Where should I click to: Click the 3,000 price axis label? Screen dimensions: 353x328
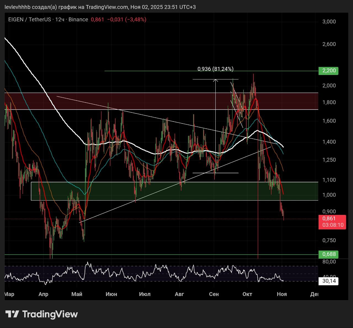(329, 22)
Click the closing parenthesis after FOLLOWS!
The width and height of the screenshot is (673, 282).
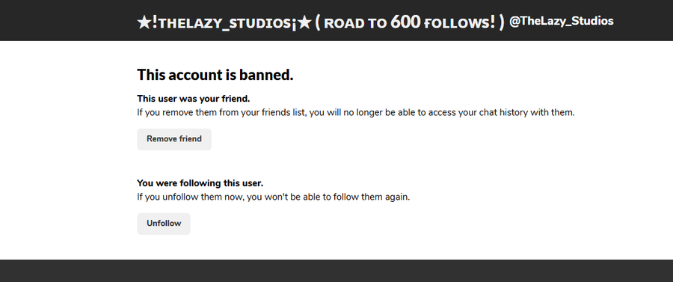click(501, 22)
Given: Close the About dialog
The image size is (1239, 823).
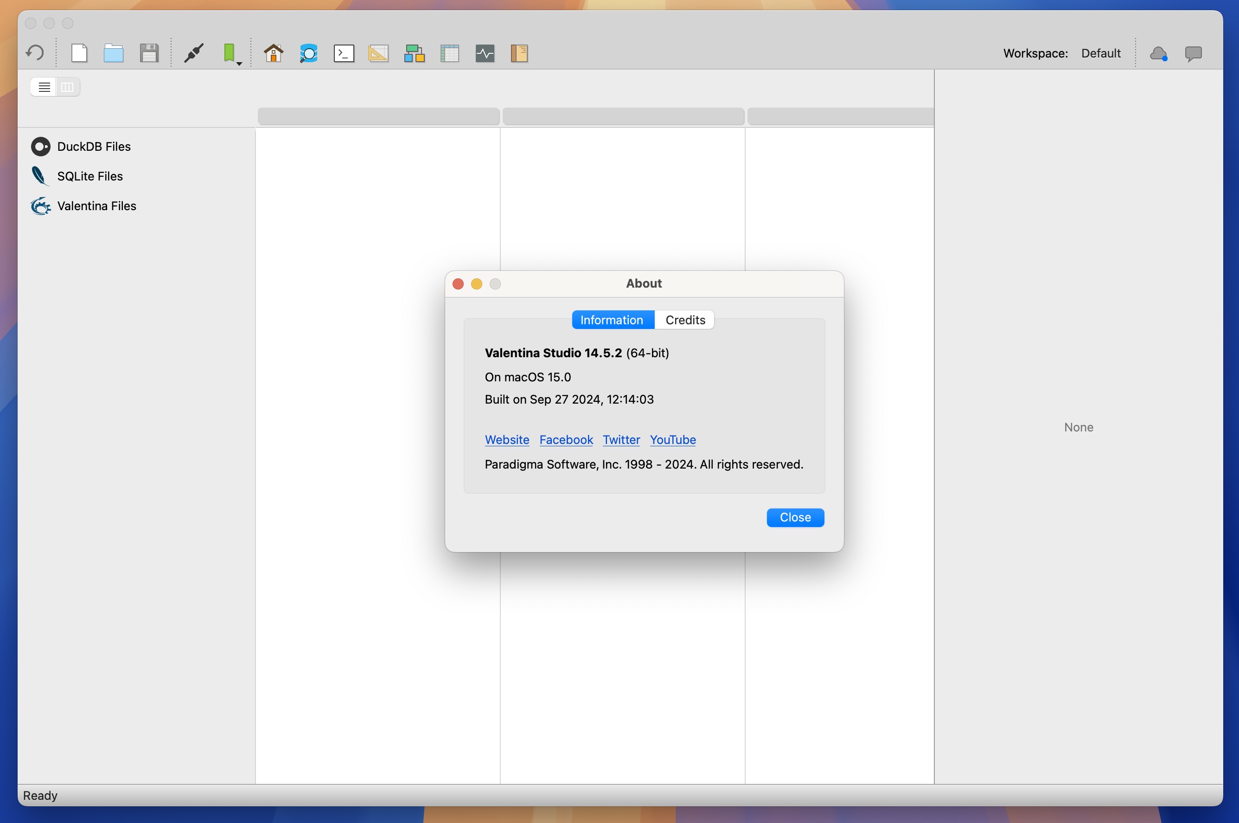Looking at the screenshot, I should pyautogui.click(x=795, y=516).
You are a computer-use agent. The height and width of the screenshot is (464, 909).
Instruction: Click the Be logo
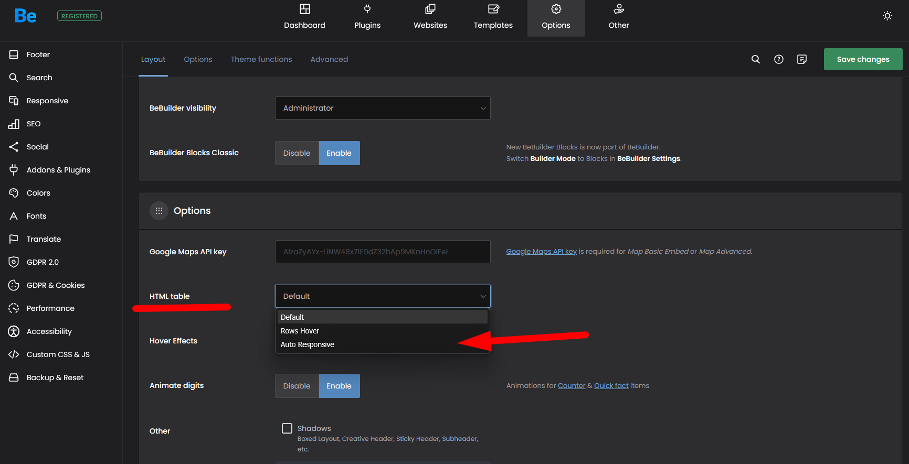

▶ WORK TASK: All lines from the one with "Given: Close the About dialog" through the end of the records above must be reproduced exactly, both ends included, and the pictures must be left out.

▶ ANSWER TO THIS EXERCISE:
Given: Close the About dialog
The image size is (1239, 823).
Looking at the screenshot, I should pyautogui.click(x=795, y=516).
You are a computer-use agent. The height and width of the screenshot is (464, 909).
Instruction: Click the Be logo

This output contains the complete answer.